→ Required work
Search the data for the string "thumbnail", and report each line where it is found.

→ Collected data entries
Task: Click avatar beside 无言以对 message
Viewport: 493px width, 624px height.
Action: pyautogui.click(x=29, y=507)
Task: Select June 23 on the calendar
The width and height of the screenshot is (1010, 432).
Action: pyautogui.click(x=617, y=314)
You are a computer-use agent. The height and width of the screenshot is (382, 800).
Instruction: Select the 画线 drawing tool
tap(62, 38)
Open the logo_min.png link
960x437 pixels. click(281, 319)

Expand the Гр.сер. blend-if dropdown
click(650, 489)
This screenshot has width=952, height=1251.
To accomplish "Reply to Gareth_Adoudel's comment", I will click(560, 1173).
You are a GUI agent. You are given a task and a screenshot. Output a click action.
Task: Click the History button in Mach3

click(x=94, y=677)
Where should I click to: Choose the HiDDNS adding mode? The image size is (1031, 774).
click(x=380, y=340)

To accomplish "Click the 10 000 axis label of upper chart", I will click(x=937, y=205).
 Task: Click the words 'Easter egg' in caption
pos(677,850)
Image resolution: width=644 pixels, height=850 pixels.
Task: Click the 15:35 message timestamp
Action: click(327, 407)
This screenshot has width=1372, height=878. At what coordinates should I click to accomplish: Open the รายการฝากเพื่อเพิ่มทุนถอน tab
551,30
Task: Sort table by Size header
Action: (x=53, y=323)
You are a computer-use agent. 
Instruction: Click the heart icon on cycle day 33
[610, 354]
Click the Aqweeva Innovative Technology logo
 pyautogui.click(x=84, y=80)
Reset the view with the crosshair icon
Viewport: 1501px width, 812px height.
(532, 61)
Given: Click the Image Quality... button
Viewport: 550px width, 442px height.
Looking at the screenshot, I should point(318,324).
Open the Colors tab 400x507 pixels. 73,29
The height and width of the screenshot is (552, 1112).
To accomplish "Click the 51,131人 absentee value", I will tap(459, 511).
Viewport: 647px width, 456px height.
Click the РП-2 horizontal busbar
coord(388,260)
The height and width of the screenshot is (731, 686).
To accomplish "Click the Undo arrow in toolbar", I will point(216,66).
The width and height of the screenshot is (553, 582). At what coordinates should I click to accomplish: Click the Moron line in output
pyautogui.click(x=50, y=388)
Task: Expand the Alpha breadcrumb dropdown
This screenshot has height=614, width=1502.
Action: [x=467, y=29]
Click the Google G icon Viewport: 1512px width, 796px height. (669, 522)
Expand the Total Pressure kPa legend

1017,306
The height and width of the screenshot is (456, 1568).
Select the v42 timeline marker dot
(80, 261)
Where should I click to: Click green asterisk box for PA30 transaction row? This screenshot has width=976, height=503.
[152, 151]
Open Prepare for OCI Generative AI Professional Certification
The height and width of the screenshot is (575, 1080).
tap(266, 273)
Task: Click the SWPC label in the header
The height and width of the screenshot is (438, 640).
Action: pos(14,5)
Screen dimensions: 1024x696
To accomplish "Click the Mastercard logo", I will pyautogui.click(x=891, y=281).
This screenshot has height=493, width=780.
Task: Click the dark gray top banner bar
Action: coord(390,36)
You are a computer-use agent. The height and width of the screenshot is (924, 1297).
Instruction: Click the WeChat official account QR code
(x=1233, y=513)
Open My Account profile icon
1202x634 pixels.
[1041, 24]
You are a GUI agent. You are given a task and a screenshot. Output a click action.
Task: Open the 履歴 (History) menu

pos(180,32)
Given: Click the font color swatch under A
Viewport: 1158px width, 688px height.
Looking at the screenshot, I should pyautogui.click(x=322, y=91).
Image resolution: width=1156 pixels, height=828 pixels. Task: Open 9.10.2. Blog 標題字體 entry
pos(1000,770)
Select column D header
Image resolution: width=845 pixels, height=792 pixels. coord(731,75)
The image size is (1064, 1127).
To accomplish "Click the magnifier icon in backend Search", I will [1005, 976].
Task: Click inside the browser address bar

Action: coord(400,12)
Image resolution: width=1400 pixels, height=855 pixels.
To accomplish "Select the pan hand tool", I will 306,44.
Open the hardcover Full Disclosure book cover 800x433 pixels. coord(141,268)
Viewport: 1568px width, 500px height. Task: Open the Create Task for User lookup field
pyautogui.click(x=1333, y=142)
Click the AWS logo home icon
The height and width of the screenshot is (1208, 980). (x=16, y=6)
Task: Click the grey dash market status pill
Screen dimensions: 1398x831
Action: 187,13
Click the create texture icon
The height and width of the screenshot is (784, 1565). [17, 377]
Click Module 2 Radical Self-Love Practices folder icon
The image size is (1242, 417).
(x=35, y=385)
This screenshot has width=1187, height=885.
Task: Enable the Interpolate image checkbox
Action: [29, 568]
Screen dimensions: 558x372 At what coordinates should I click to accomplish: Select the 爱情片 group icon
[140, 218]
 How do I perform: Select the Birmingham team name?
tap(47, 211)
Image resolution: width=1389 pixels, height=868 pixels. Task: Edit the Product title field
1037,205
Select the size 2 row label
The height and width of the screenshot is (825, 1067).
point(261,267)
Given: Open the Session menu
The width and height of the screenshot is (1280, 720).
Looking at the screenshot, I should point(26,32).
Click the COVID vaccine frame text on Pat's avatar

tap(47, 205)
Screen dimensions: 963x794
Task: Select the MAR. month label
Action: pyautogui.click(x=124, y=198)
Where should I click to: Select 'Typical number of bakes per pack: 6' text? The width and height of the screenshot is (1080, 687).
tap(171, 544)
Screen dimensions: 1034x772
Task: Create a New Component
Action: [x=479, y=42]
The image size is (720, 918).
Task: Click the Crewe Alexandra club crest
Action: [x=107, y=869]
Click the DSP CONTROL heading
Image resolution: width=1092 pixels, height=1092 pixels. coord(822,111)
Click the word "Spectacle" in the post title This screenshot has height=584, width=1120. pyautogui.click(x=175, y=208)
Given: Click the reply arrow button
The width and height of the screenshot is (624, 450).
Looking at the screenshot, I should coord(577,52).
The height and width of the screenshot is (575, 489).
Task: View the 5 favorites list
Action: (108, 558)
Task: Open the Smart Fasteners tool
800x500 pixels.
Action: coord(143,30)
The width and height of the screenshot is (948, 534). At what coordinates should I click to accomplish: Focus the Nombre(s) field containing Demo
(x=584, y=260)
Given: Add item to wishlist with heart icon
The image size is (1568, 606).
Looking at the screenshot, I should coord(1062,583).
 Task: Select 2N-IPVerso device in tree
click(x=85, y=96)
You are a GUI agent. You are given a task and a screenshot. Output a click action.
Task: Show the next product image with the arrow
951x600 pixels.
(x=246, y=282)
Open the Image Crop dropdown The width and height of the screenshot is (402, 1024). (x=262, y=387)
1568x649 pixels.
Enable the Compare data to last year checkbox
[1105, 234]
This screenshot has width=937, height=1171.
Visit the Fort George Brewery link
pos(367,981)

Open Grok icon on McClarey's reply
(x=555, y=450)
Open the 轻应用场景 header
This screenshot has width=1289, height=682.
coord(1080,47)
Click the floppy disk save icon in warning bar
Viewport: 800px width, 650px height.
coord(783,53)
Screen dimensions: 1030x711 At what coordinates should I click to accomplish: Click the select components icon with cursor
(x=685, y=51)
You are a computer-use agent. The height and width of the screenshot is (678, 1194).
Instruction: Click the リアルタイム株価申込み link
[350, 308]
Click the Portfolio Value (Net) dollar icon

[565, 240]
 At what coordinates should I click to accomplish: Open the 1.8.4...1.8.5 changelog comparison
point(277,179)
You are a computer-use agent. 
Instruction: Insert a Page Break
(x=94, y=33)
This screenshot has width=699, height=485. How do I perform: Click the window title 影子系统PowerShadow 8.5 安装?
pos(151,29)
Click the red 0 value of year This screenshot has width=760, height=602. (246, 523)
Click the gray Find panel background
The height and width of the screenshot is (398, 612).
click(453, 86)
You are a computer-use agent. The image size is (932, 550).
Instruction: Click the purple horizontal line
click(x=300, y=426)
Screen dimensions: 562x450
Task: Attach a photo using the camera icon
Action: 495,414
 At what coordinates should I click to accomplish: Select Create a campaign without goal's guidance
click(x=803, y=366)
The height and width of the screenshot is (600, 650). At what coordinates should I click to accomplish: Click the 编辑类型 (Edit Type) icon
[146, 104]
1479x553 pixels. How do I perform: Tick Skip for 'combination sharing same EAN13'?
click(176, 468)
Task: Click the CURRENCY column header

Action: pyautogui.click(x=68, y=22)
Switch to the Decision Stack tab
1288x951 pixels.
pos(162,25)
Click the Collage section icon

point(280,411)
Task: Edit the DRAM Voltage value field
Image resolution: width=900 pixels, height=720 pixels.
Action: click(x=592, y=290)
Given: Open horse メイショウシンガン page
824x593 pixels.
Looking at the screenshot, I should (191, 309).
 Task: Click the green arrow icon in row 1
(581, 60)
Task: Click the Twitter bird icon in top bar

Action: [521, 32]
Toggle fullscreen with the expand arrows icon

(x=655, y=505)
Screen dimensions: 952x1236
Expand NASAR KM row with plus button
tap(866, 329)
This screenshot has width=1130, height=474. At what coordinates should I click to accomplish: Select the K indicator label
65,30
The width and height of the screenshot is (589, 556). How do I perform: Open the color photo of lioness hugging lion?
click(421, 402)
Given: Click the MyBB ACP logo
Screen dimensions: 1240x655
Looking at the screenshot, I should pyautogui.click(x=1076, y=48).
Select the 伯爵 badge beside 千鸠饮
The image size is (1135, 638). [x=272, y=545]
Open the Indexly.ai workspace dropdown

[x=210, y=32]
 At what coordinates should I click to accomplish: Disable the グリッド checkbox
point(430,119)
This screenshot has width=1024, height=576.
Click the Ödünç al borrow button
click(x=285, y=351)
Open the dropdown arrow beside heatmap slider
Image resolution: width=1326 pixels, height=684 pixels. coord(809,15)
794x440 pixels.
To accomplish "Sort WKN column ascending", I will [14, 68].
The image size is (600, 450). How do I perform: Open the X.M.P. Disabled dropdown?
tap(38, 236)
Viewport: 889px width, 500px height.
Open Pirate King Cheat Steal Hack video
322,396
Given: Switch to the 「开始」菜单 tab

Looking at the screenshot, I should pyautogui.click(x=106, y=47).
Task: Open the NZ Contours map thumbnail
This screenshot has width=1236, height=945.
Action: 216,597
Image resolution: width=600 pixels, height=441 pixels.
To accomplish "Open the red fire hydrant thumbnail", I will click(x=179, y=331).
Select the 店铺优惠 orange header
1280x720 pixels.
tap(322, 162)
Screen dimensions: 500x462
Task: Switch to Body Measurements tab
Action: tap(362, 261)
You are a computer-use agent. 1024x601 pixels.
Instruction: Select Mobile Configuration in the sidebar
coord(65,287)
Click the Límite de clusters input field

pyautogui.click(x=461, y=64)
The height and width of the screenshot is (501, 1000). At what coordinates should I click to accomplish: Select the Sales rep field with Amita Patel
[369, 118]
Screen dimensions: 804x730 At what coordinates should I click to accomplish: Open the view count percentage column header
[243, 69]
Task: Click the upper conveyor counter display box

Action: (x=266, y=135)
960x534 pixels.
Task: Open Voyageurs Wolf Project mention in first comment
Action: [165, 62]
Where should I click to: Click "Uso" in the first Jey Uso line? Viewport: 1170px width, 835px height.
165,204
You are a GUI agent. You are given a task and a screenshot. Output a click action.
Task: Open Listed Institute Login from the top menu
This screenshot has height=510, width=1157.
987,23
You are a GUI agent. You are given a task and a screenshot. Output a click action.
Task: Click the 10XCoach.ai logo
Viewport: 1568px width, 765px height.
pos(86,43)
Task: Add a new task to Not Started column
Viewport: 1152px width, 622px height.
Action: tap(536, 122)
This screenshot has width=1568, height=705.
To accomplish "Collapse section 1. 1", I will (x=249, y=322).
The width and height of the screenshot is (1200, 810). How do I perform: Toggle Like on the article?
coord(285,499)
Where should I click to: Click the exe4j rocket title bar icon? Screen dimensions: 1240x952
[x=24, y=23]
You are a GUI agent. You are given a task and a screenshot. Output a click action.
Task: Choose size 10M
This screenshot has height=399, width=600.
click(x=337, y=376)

→ Exercise result
Task: Open the NZ Contours map thumbnail
To accomplish "Open the red fire hydrant thumbnail", I will click(x=179, y=331).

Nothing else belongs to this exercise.